In the rows below, replace every "GUI agent" with "UI agent". Keep all other text unchanged.

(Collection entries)

========================================

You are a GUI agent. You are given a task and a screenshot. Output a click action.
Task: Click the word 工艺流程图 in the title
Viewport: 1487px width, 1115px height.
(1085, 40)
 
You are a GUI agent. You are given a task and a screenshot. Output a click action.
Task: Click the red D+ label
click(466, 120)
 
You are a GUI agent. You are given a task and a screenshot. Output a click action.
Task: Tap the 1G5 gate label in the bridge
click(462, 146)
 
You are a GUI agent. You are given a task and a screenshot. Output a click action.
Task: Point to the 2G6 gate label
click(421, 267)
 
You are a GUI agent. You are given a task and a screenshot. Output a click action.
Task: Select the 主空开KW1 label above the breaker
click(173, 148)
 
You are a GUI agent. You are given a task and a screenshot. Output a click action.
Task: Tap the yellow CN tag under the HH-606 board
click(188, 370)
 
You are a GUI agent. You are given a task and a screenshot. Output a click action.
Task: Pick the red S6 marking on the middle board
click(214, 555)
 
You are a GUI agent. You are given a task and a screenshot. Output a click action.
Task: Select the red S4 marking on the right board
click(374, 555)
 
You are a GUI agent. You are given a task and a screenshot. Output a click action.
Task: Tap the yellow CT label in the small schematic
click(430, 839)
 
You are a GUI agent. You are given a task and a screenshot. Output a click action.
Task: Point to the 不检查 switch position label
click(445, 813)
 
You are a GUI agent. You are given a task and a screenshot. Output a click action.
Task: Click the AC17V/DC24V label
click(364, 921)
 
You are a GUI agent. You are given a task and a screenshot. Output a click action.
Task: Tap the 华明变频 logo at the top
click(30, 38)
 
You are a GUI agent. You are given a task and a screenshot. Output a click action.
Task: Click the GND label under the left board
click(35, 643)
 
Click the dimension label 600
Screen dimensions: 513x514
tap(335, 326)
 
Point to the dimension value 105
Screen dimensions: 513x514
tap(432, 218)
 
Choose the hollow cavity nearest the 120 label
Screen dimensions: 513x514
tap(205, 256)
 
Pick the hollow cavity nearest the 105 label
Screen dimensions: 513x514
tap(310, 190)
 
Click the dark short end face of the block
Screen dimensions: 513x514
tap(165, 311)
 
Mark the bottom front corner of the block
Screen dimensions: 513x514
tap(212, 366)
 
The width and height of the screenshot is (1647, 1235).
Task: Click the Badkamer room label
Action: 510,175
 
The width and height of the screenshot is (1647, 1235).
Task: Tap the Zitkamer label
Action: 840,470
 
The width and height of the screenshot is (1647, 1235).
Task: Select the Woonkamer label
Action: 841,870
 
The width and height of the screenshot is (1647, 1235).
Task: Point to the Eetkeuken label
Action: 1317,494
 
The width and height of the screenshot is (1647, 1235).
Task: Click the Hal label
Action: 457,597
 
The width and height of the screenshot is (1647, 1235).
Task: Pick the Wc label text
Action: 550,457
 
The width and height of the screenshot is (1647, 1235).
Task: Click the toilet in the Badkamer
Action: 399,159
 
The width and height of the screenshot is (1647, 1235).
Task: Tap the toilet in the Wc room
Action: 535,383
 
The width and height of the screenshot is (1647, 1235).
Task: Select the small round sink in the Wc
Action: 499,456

========================================

— Exercise response —
You are a UI agent. You are given a task and a screenshot. Output a click action.
Task: Click the word 工艺流程图 in the title
Viewport: 1487px width, 1115px height.
(1085, 40)
 
You are a UI agent. You are given a task and a screenshot. Output a click action.
Task: Click the red D+ label
click(466, 120)
 
You are a UI agent. You are given a task and a screenshot. Output a click action.
Task: Tap the 1G5 gate label in the bridge
click(462, 146)
 
You are a UI agent. You are given a task and a screenshot. Output a click action.
Task: Point to the 2G6 gate label
click(421, 267)
 
You are a UI agent. You are given a task and a screenshot. Output a click action.
Task: Select the 主空开KW1 label above the breaker
click(173, 148)
 
You are a UI agent. You are given a task and a screenshot. Output a click action.
Task: Tap the yellow CN tag under the HH-606 board
click(188, 370)
 
You are a UI agent. You are given a task and a screenshot. Output a click action.
Task: Pick the red S6 marking on the middle board
click(214, 555)
 
You are a UI agent. You are given a task and a screenshot. Output a click action.
Task: Select the red S4 marking on the right board
click(374, 555)
 
You are a UI agent. You are given a task and a screenshot. Output a click action.
Task: Tap the yellow CT label in the small schematic
click(430, 839)
 
You are a UI agent. You are given a task and a screenshot. Output a click action.
Task: Point to the 不检查 switch position label
click(445, 813)
 
You are a UI agent. You are given a task and a screenshot. Output a click action.
Task: Click the AC17V/DC24V label
click(364, 921)
 
You are a UI agent. You are given a task and a screenshot. Output a click action.
Task: Tap the 华明变频 logo at the top
click(30, 38)
 
You are a UI agent. You are given a task and a screenshot. Output a click action.
Task: Click the GND label under the left board
click(35, 643)
 
Click the dimension label 600
Screen dimensions: 513x514
tap(335, 326)
 
Point to the dimension value 105
Screen dimensions: 513x514
tap(432, 218)
 
Choose the hollow cavity nearest the 120 label
Screen dimensions: 513x514
tap(205, 256)
 
Pick the hollow cavity nearest the 105 label
Screen dimensions: 513x514
tap(310, 190)
 
Click the dark short end face of the block
Screen dimensions: 513x514
tap(165, 311)
 
Mark the bottom front corner of the block
Screen dimensions: 513x514
tap(212, 366)
 
The width and height of the screenshot is (1647, 1235).
Task: Click the Badkamer room label
Action: 510,175
 
The width and height of the screenshot is (1647, 1235).
Task: Tap the Zitkamer label
Action: 840,470
 
The width and height of the screenshot is (1647, 1235).
Task: Select the Woonkamer label
Action: 841,870
 
The width and height of the screenshot is (1647, 1235).
Task: Point to the Eetkeuken label
Action: 1317,494
 
The width and height of the screenshot is (1647, 1235).
Task: Click the Hal label
Action: 457,597
 
The width and height of the screenshot is (1647, 1235).
Task: Pick the Wc label text
Action: 550,457
 
The width and height of the screenshot is (1647, 1235).
Task: Click the toilet in the Badkamer
Action: 399,159
 
The width and height of the screenshot is (1647, 1235).
Task: Tap the toilet in the Wc room
Action: 535,383
 
The width and height of the screenshot is (1647, 1235).
Task: Select the small round sink in the Wc
Action: 499,456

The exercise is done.